Cependant, cette idée d'internat soulève des difficultés : comment sélectionner ces jeunes avocats ? Quand leur internat s'achèvera, comment feront-ils pour s'installer, sans clientèle ? Comment croire que ceux qu'ils ont défendu gratuitement accepteront de payer ensuite fort cher pour les garder alors qu'ils peuvent en avoir un autre gratuitement ? Je suis contre toute idée de fonctionnarisation de la profession d'avocat, et cette idée me semble ouvrir la boîte de Pandore, en offrant pendant quelques années un confort d'exercice avant de précipiter ces internes dans les tracas de celui qui doit tout à coup devenir chef d'entreprise.

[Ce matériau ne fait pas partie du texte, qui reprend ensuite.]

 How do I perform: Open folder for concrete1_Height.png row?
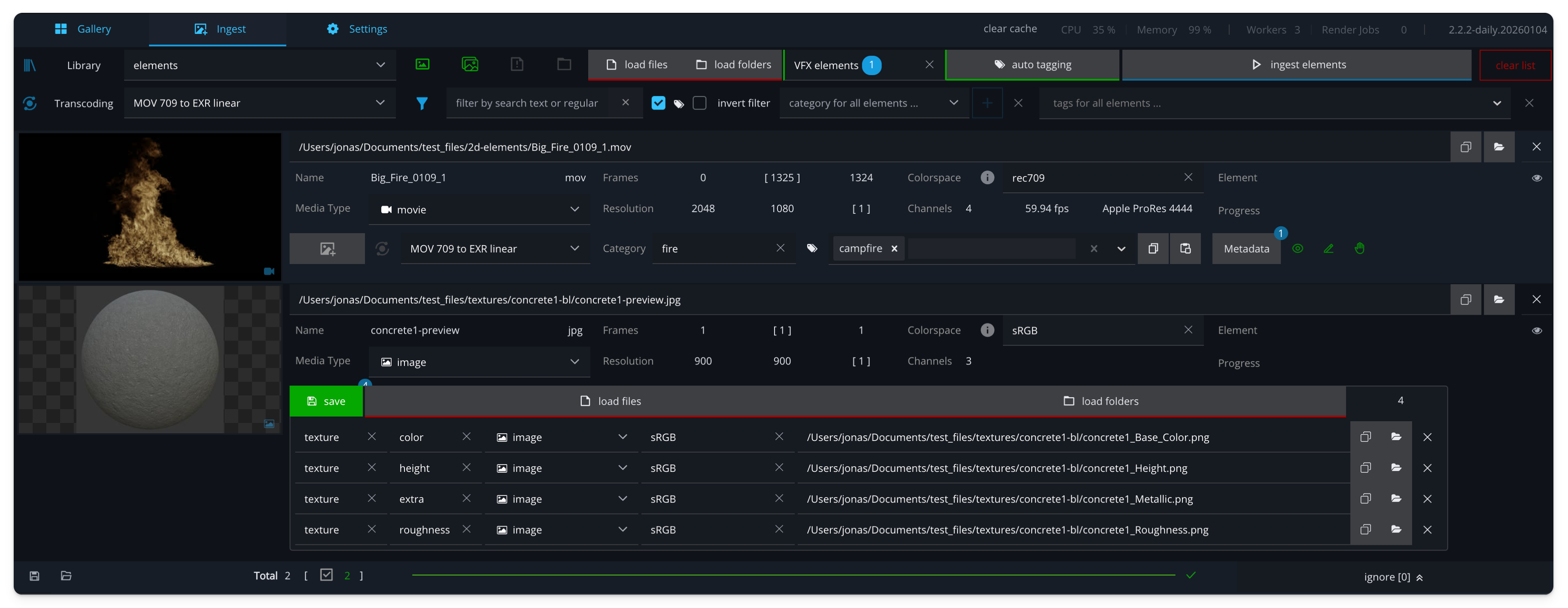point(1396,468)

Comment enfin assurer la surveillance du travail des internes tout en respectant leur indépendance ?

Pourquoi ne pas tout simplement réviser l'aide juridictionnelle en assurant aux avocats intervenant à ce titre une vraie rémunération, ce qui permettra aux justiciables de choisir éventuellement leur avocat y compris parmi les expérimentés, assurera l'indépendance de l'avocat qui conservera son exercice en cabinet libéral, et lui permettra de consacrer le temps et l'énergie nécessaire à ces dossiers sans mettre son cabinet en danger ? Parce que ça coûte cher ? Mais puisqu'on parle d'aligner la rémunération de ces internes sur celle des magistrats, des fonds conséquents devront être mobilisés. Autant qu'il serve à l'aide juridictionnelle qu'à un internat qui tient du cadeau empoisonné.

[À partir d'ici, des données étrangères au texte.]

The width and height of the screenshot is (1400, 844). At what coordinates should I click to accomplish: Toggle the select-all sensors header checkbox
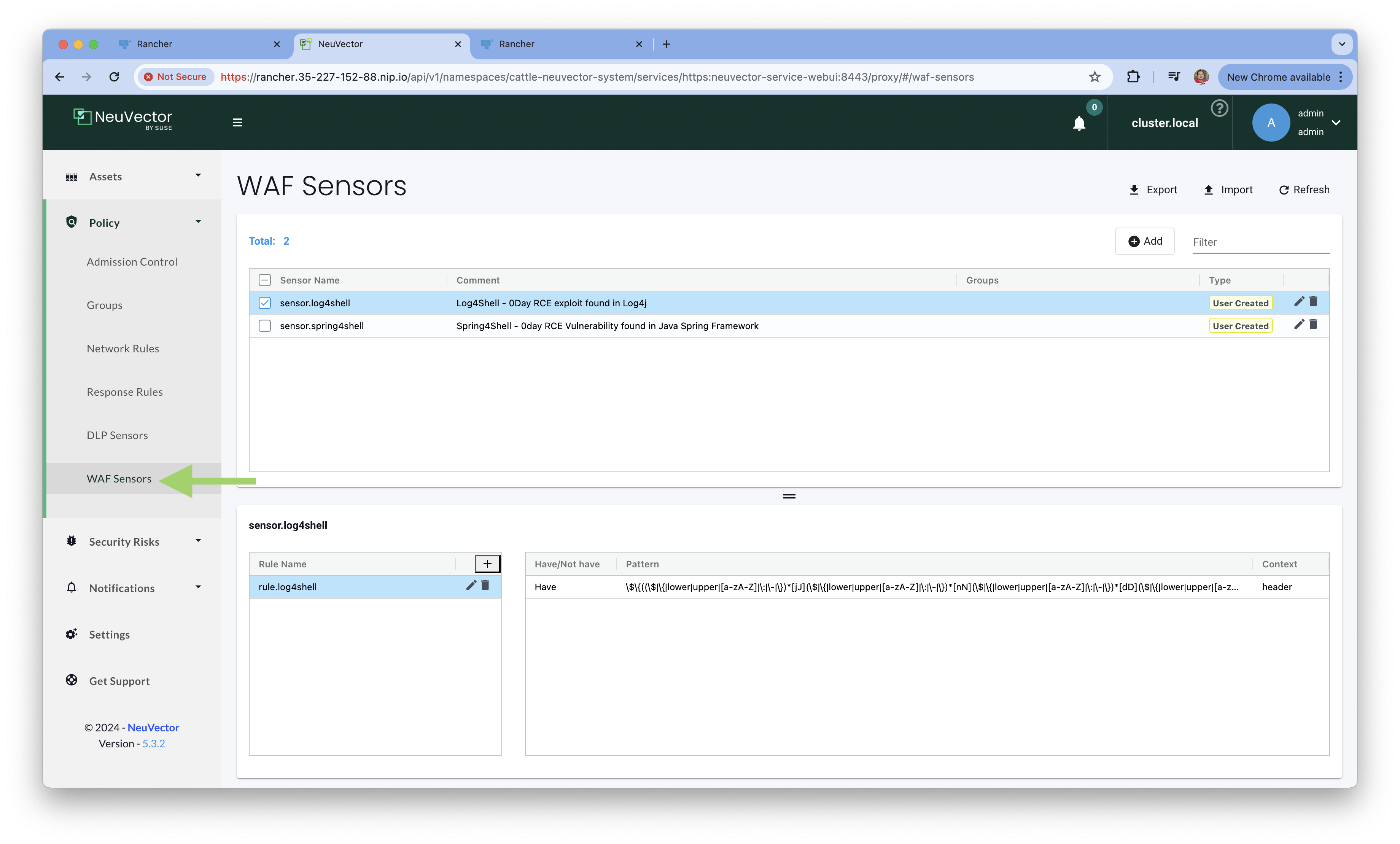click(265, 280)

Quant aux prisons, je propose deux axes : la réhumanisation des lieux d’emprisonnement et la recherche de toutes les alternatives à la détention et à l’emprisonnement, notamment pour les jeunes.

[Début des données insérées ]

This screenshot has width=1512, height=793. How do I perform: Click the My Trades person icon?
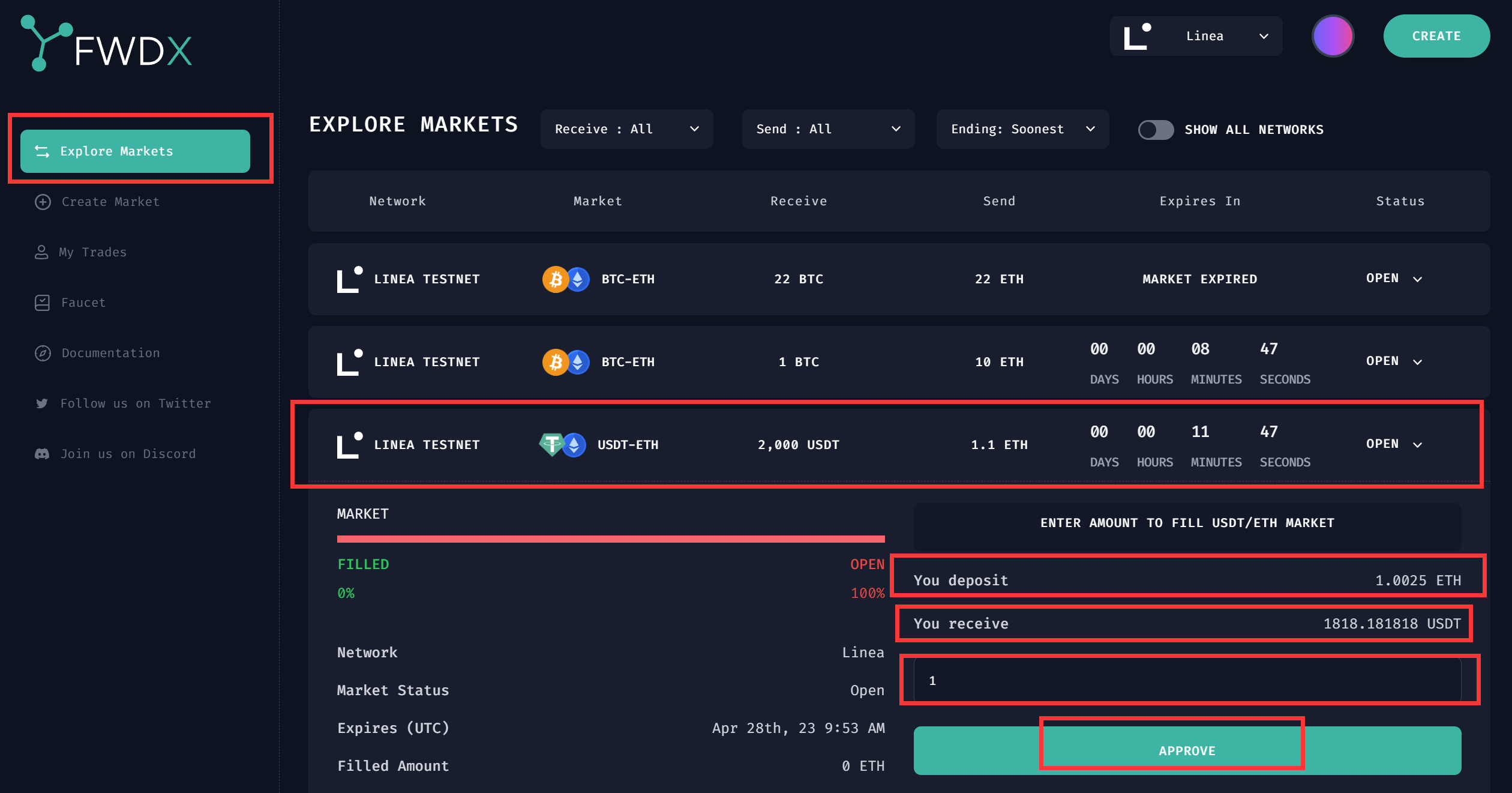point(41,252)
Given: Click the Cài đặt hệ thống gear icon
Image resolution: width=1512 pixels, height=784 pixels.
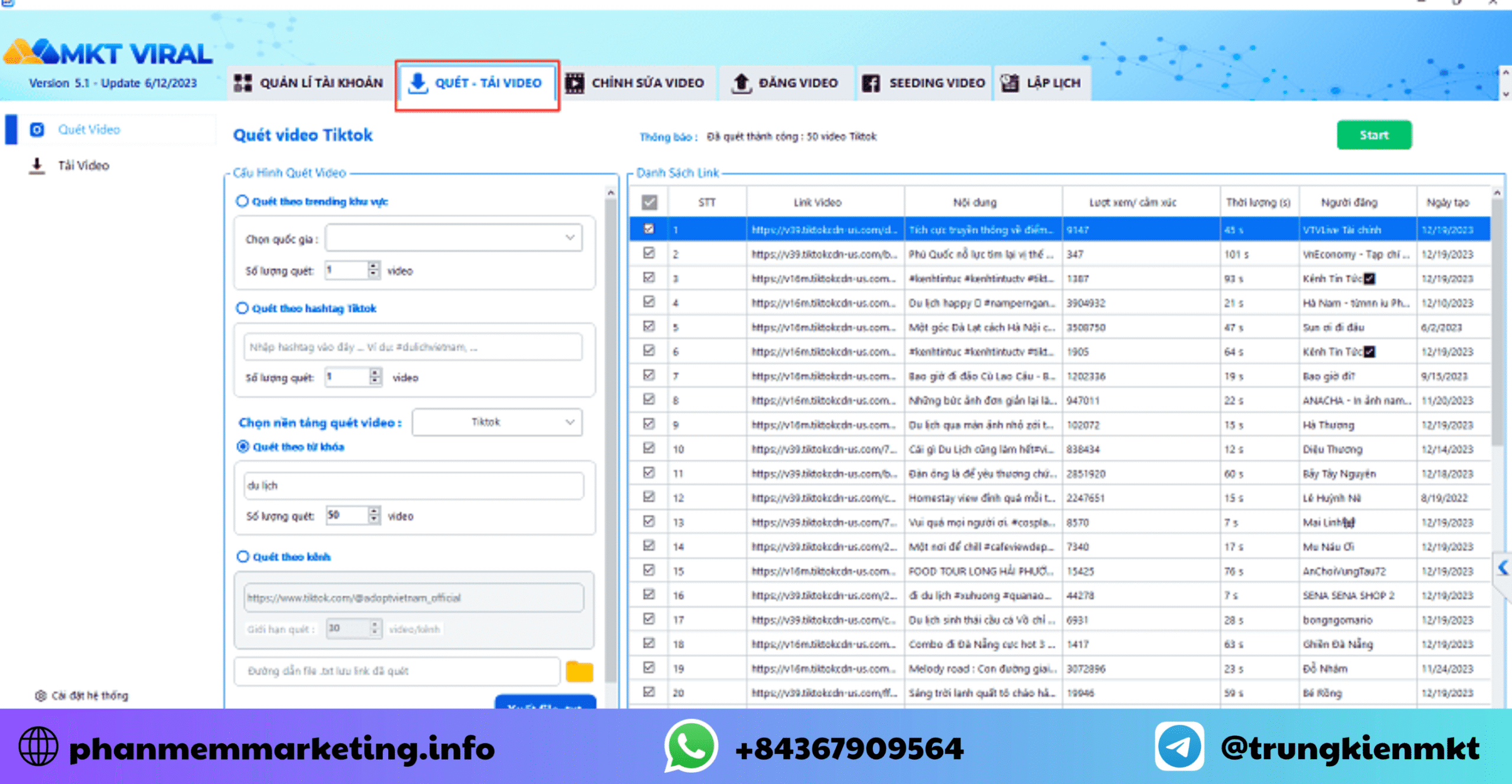Looking at the screenshot, I should point(40,695).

Qui serait contre la réhumanisation des prisons, sans même savoir ce que cela veut dire au juste, ni à quel moment les prisons françaises sont censées avoir été humaines ?

Quant aux alternatives à l'emprisonnement, notamment pour les jeunes, les juges d'application des peines seront ravis de savoir qu'ils font partie du programme de François Bayrou. Cela fait longtemps qu'ils déploient des trésors d'inventivité et d'optimisation des moyens de l'administration pénitentiaire pour éviter au maximum la mise à exécution des peines d'emprisonnement courtes, très désocialisantes, dès lors que le condamné fait preuve d'une réelle volonté de réinsertion (il cherche activement un travail, a repris des études sérieusement, indemnise la victime). Il s'agit donc que de continuer ce mouvement que personne ne conteste, tant on sait qu'une peine aménagée ou une libération anticipée diminue énormément le risque de récidive. Il ne s'agit en rien d'une proposition révolutionnaire.



Je ne résume pas les problèmes de la justice à une question de moyens, mais la question est essentielle. Je propose de doubler le budget de la Justice en 10 ans, par des lois de programmation multi-partisanes. »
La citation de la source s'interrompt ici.